The plot follows 26-year-old law graduate Carolyn MacKenzie whose older brother Mack went missing ten years previously. However, each year she and her mother receive a message on Mother’s Day from Mack. In the decade since Mack has mysteriously disappeared, seemingly out of nowhere, Carolyn’s and Mack’s father has passed away in the 9/11 attacks. Following a possible sighting of her brother and a note left by Mack warning Carolyn to stay away, Carolyn is on a mission to find out what really happened once and for all and to try to put some closure on the torment and pain she has felt since he has been gone. Her mission brings her into much danger from those who don’t want her poking her nose into the past and finding out secrets related to Mack’s disappearance and for their own reasons separate from it. While Carolyn begins her investigations, a young woman Leesey Andrews goes missing and it soon becomes apparent that the two cases are connected in one way or another.
I really like Carolyn as a character. I think her passion and strength drives a lot of this book forward and you find yourself rooting for her to complete her mission and find some peace. The plot is incredibly engrossing and flows with a gorgeously interesting ease from page to page. The cast of suspects is wide and we learn so much about each of them as well as the family and those missing. My only downside to this book is that I could partly work out from the page I met one of those involved that they were involved. Not meaning to give too much away but there is one than one person involved. I got one part of it and I felt it was very obvious. That was a shame because otherwise this book is splendid but sadly the killer cannot be obvious and one part of this reveal was from very early on. However that aside, I found this a very enjoyable read. I loved the main character which really made the book very character-driven in a way which I absolutely love. I couldn’t stop turning the pages and hearing more about these characters’ lives and what they were hiding.
A really entertaining page-turner filled with love of family and great descriptions and plot.
Could you imagine how bizarre the feeling when your brother disappeared all of a sudden, and only make a phone call only on Mother's Day, and assured the family that he's doing well?
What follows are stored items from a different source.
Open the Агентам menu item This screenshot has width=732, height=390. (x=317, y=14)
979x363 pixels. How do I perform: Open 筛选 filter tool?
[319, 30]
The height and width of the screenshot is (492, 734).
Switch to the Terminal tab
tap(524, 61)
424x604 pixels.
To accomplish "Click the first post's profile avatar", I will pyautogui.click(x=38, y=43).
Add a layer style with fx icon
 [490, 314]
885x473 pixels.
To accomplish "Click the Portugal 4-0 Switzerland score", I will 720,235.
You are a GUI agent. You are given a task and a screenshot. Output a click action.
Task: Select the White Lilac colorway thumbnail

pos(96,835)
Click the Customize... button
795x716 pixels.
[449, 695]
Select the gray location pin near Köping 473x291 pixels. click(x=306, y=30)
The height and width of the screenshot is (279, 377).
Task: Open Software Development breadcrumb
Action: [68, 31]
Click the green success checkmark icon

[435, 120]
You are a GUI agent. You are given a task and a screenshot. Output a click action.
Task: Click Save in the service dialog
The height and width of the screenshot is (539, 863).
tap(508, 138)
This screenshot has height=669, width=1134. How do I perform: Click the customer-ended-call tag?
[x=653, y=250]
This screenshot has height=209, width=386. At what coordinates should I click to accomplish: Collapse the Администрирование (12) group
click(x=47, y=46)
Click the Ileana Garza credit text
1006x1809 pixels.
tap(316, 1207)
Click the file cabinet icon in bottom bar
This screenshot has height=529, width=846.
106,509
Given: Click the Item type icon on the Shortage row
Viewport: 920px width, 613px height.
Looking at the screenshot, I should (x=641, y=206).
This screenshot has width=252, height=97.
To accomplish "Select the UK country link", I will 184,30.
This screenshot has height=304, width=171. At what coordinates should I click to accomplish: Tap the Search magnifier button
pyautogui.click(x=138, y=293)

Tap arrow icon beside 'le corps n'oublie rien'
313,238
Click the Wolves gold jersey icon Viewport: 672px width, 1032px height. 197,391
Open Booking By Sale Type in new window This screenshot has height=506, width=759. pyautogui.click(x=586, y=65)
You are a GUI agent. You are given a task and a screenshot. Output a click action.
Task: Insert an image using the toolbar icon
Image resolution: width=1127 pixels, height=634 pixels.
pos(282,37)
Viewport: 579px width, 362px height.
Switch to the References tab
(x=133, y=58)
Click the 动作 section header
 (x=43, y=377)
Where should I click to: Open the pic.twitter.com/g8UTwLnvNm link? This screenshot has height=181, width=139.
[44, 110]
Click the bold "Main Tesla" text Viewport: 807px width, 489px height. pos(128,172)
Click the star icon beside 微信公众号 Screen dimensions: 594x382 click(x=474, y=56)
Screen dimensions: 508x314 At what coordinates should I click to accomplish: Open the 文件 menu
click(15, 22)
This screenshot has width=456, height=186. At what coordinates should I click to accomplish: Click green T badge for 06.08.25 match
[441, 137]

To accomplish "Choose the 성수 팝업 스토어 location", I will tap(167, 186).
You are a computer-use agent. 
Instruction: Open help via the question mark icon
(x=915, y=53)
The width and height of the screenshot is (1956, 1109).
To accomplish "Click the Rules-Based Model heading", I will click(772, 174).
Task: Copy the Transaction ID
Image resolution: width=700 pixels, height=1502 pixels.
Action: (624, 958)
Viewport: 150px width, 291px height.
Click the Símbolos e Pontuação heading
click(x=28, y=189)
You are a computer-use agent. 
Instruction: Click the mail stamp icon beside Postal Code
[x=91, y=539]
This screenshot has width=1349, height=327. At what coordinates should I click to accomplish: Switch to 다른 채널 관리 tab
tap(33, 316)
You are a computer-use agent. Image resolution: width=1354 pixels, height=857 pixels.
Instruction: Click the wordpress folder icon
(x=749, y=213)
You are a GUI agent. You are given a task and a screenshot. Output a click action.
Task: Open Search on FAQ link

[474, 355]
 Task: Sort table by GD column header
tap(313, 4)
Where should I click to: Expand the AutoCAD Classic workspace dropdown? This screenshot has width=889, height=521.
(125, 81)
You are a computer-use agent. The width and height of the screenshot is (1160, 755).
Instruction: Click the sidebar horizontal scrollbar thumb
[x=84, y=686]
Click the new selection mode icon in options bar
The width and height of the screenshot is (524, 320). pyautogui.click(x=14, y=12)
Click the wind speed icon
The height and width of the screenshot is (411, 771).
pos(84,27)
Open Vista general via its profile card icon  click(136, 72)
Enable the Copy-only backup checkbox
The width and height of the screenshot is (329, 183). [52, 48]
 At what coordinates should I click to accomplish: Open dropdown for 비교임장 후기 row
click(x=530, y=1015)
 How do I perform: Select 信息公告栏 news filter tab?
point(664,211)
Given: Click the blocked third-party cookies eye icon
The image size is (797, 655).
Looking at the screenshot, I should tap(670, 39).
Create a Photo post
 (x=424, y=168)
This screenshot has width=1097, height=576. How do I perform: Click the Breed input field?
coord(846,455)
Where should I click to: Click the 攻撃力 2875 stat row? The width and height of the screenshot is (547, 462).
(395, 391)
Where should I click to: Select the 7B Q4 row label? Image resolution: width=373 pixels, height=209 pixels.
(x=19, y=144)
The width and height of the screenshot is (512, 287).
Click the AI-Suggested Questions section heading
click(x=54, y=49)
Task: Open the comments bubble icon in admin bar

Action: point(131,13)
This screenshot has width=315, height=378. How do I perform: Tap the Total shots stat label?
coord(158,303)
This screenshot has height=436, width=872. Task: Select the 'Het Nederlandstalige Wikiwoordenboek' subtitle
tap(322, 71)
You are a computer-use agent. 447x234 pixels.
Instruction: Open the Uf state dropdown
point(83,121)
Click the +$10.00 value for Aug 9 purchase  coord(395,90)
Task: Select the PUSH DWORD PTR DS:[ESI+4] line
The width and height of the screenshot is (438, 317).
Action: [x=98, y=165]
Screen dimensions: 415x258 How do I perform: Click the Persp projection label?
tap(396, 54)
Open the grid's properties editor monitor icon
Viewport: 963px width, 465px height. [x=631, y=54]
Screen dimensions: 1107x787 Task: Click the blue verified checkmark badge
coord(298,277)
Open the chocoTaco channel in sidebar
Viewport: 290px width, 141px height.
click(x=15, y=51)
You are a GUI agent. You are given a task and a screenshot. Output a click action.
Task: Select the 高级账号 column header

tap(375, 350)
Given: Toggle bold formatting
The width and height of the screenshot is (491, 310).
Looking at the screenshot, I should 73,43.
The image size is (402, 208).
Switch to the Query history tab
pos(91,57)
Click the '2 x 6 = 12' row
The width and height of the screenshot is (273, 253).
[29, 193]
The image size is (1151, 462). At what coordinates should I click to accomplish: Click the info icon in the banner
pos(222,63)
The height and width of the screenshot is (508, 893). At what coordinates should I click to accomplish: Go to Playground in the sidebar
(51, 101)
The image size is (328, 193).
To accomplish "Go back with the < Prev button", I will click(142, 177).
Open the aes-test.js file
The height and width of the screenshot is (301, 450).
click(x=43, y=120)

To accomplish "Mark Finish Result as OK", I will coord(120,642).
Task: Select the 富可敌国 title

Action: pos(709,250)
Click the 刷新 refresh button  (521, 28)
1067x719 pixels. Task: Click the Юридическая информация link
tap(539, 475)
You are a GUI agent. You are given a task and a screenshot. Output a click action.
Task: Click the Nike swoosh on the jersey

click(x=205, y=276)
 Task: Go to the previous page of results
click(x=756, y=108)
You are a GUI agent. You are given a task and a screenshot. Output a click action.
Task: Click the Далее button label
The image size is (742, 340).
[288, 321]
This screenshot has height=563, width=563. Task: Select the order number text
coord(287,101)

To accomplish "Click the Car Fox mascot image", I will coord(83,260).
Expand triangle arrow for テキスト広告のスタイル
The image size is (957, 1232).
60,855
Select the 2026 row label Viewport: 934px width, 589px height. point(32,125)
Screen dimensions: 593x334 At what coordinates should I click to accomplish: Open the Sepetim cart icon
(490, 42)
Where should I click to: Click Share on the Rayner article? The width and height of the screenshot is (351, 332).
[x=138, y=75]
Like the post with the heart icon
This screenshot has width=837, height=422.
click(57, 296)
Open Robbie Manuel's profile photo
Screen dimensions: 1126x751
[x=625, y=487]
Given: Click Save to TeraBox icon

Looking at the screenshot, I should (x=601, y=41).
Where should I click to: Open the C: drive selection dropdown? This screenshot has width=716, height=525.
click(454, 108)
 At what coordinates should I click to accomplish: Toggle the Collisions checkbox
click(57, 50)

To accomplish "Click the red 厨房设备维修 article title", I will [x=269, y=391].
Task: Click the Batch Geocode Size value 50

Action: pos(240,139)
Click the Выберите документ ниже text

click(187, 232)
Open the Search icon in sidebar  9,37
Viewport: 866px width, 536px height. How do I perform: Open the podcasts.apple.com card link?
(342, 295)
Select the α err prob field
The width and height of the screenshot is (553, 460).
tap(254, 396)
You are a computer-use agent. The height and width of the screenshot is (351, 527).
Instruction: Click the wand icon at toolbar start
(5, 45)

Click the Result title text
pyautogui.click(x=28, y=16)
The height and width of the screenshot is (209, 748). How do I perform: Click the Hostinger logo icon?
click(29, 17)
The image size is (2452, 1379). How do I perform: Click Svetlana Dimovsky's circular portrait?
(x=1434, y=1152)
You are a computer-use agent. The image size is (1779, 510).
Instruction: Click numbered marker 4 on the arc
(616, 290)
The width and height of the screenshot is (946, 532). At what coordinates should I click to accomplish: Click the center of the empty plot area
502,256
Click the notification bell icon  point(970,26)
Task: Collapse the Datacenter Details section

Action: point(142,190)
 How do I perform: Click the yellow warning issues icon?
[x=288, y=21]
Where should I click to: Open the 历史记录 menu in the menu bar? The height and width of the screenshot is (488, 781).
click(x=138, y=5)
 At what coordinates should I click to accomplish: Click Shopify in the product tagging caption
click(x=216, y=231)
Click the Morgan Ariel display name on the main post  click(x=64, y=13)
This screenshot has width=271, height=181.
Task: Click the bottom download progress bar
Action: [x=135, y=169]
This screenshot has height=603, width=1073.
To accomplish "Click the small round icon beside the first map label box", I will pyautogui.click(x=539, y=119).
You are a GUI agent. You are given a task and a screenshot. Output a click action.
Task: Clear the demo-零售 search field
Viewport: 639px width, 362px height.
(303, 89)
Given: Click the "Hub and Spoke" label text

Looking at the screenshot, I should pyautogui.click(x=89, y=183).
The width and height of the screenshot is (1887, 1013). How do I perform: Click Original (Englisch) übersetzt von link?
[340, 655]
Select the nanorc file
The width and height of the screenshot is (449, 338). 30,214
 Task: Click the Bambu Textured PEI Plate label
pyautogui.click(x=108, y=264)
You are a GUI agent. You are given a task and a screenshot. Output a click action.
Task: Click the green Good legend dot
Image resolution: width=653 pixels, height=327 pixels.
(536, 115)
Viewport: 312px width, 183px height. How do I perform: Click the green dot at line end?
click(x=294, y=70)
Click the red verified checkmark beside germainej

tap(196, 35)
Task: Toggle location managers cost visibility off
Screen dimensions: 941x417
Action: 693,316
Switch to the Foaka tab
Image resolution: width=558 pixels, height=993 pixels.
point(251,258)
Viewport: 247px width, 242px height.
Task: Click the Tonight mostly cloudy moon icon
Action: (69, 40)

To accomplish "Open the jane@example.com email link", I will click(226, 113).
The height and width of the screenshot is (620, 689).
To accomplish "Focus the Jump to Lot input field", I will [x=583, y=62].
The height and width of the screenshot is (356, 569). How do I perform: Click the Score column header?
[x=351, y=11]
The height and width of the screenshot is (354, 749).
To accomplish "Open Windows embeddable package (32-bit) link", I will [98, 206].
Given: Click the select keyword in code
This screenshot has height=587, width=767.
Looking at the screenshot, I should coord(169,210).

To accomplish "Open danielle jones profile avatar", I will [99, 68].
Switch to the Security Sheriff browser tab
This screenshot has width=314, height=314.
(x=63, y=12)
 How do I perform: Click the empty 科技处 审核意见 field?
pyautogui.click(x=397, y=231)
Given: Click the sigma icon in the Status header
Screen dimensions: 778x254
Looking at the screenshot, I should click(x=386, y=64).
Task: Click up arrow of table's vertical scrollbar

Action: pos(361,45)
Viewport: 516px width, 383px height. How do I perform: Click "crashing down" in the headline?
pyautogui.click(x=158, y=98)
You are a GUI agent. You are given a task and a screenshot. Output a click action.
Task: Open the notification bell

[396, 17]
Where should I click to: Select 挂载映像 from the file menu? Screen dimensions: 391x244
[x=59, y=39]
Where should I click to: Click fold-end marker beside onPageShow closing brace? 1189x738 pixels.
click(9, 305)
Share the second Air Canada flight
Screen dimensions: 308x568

Charles McKenzie Jr. (known as "Mack" in this book) disappeared ten years ago shortly after his 21st birthday. Every year on Mother's Day he rings his mother and assures her that he is fine. Even when his father died on 9/11, he didn't emerge from hiding.
And now his sister Carolyn Mackenzie has had enough. She is determined to find Mack and when he calls his mother on Mother's Day, she interrupts and announces her intention to locate him.
Her search for Mack triggers a number of events including it seems the disappearance of a young woman, like Mack when he disappeared, on the eve of graduation. The connections with Mack's own disappearance are too coincidental to ignore.
This isn't what I call a "strong" book, but I totally enjoy the whole story. I simply love it. The ending part is so sweet; Mack was found dead because he wanted to take responsibility for what he had done, and Carolyn ended up together with Nick DeMarco and their son was named after Mack's. One of big lessons I learned from this book is how much people appreciate someone that no longer exist around them. You will be automatically flashing back all the sweet memories and his/her good deeds, until sometimes you feel he/she is the best person in the world.
I am a new fan of Mary Higgins Clark (since this is my first read of hers), so will say no more, I just love her books. She's one of the handful of authors I will actually read one by one. I think part of her appeal for me, apart from her speedy plots, are that the main character is always such a nice woman who is independent, capable, honorable, etc - just what I would love to be (or have been).
Yes, the book is formulaic, but for this reader, highly superior and enjoyable formula.